Por: Everardo Maciel*
A pandemia da covid-19 prossegue em sua macabra trajetória, sem que se vislumbre seu fim e suas consequências na vida das pessoas e dos países.
A pandemia revelou, dramaticamente, a desatenção da humanidade com questões que interessam à segurança planetária, a exemplo do desenvolvimento sustentável. Na esteira do individualismo possessivo, construiu-se uma desproporcional prevalência da eficiência sobre a equidade e da competição sobre a colaboração.
Bill Gates, no recém-editado “Como Evitar um Desastre Climático”, expõe de forma didática e persuasiva os enormes riscos das mudanças climáticas e seus efeitos catastróficos sobre os seres humanos, em muito superiores à tragédia da covid-19. Propõe, também, um plano, com base em soluções disponíveis e inovações necessárias, para zerar a emissão de gases de efeito estufa e prevenir o desastre climático, envolvendo grandes mudanças nos campos da energia, transportes, indústria, agricultura, etc.
À primeira vista, parece tratar-se de uma proposta muito ambiciosa, porém está à altura do problema que pretende enfrentar. Merece uma atenção especial.
O Presidente Joe Biden dos EUA, em seu animador início de governo, irá apresentar, dando continuidade ao já aprovado programa de auxílio aos vulneráveis,projeto envolvendo reforma da infraestrutura física e incentivos a ações no campo da educação e da sustentabilidade.
Essas iniciativas devem demandar recursos superiores a espantosa cifra de US$ 4 trilhões, cujo financiamento inclui o aumento do imposto de renda das pessoas jurídicas, revertendo tratamento adotado no Governo Trump, e, provavelmente, medidas que ao menos mitiguem a perversão do planejamento tributário abusivo, recurso utilizado por grandes empresas para não pagar impostos mediante brechas legais.
Enquanto isso, no Brasil, lamentavelmente prosseguimos no torneio de insanidades.
Depois de uma incompreensível demora, foi aprovado o Orçamento da União para este exercício,com visíveis insubsistências que exigirão reparos.

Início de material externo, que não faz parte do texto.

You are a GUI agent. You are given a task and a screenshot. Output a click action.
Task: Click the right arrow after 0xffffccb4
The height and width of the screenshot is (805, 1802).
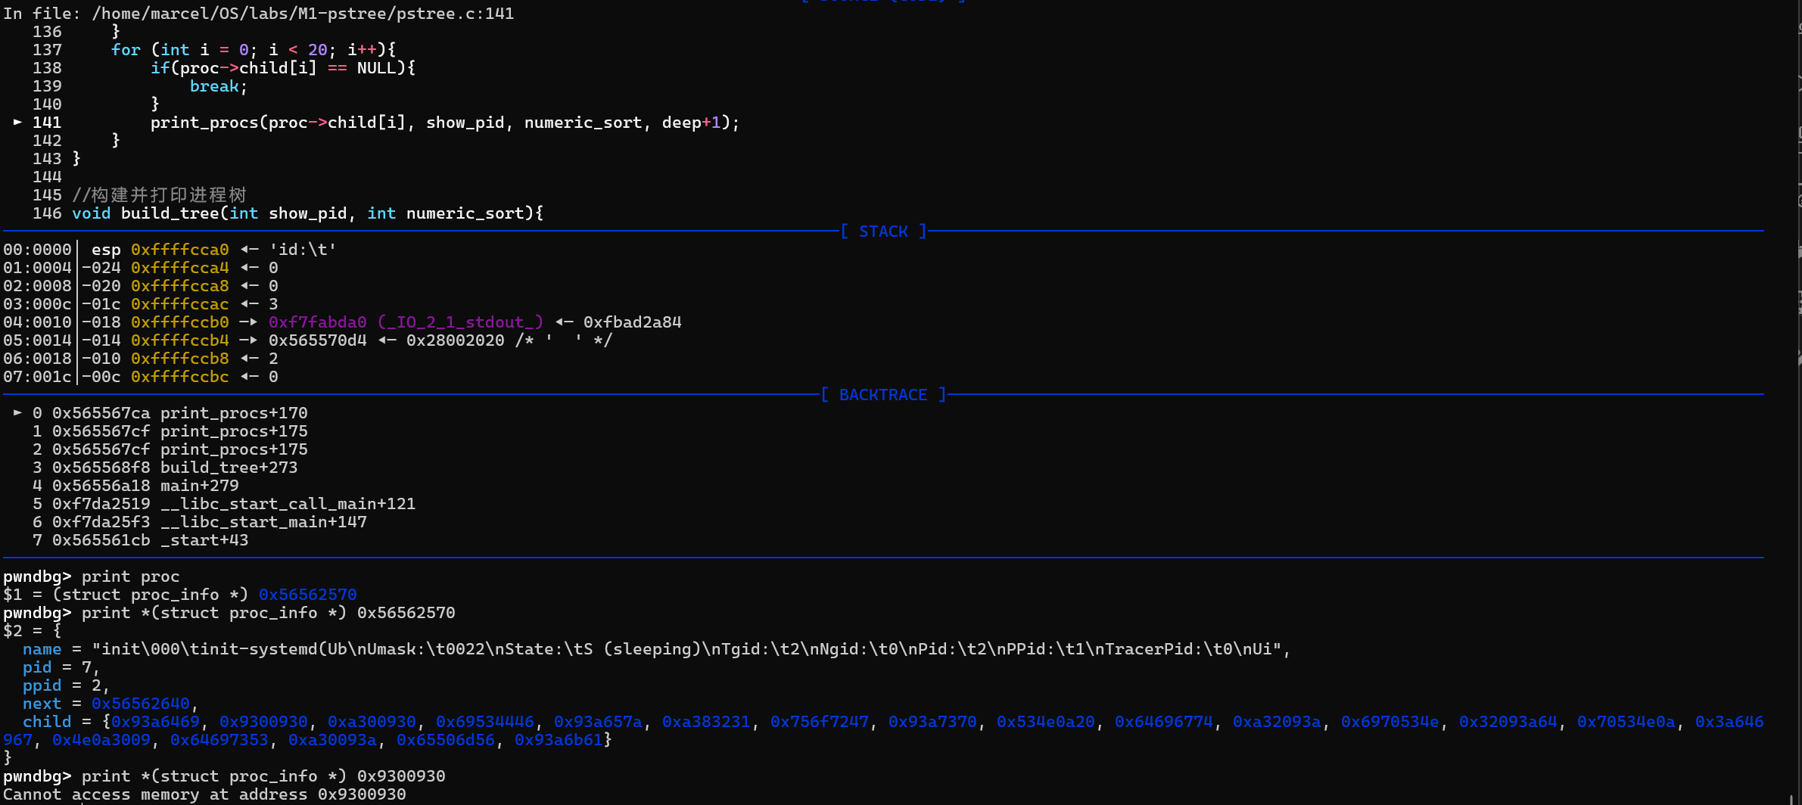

A denominada PEC Emergencial, que se converteu na Emenda Constitucional nº 109, é uma colcha de retalhos mal costurada.
Na pretensão de encontrar fonte de financiamento para despesas decorrentes do enfrentamento da pandemia, aquela Emenda estabeleceu regras voltadas para redução dos benefícios fiscais federais, de modo que, no prazo de 8 anos, não ultrapasse 2% do PIB.

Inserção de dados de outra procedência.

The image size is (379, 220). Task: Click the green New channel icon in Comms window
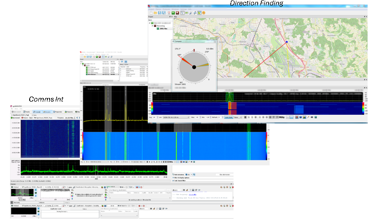12,117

Como a conceituação de benefícios fiscais não é pacificada, haverá, espantosamente, uma redução do que não se sabe.
No rol dos benefícios fiscais, por exemplo, são incluídas desarrazoadamente imunidades tributárias de observância obrigatória, porque decorrem de imposição constitucional, como o tratamento dispensado às entidades de assistência social e às micro e pequenas empresas, ao passo que, estranhamente,as múltiplas isenções de aplicações no mercado financeiro não são contabilizadas naquele universo.

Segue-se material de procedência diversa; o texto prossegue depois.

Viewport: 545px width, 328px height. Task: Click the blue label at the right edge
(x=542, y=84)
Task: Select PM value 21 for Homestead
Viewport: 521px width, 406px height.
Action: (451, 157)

É certo que as assinaladas imunidades tributárias podem ser balizadas por parâmetros estabelecidos em lei complementar. São, portanto, restringíveis e coexistem com imunidades irrestritas como as que alcançam as exportações.
Inacreditavelmente, a possibilidade de parametrizar as imunidades restringíveis ficou inviabilizada com a promulgação daquela Emenda, pois sua redução foi vedada,expressamente, no parágrafo 2º do artigo 4º. Assim, ficaram congelados, pelo prazo de 8 anos,os critérios aplicados àquelas imunidades e às relativas à Zona Franca de Manaus e Áreas de Livre Comércio.
A vedação também alcançou a destinação de recursos aos chamados fundos de desenvolvimento regional, que em nada se confunde com um benefício fiscal, aos produtos que integram a cesta básica, cujo conceito é também desconhecido, e ao, agora constitucionalizado,programa de bolsas de estudos para estudantes de cursos superiores de instituições educacionais privadas.
É, de fato, uma primorosa contribuição para aumentar a confusão. Que contraste com o que está sendo discutido ou realizado nos Estados Unidos.
SP, 2-4-2021.
* Consultor tributário e ex Secretário da Receita Federal do Brasil.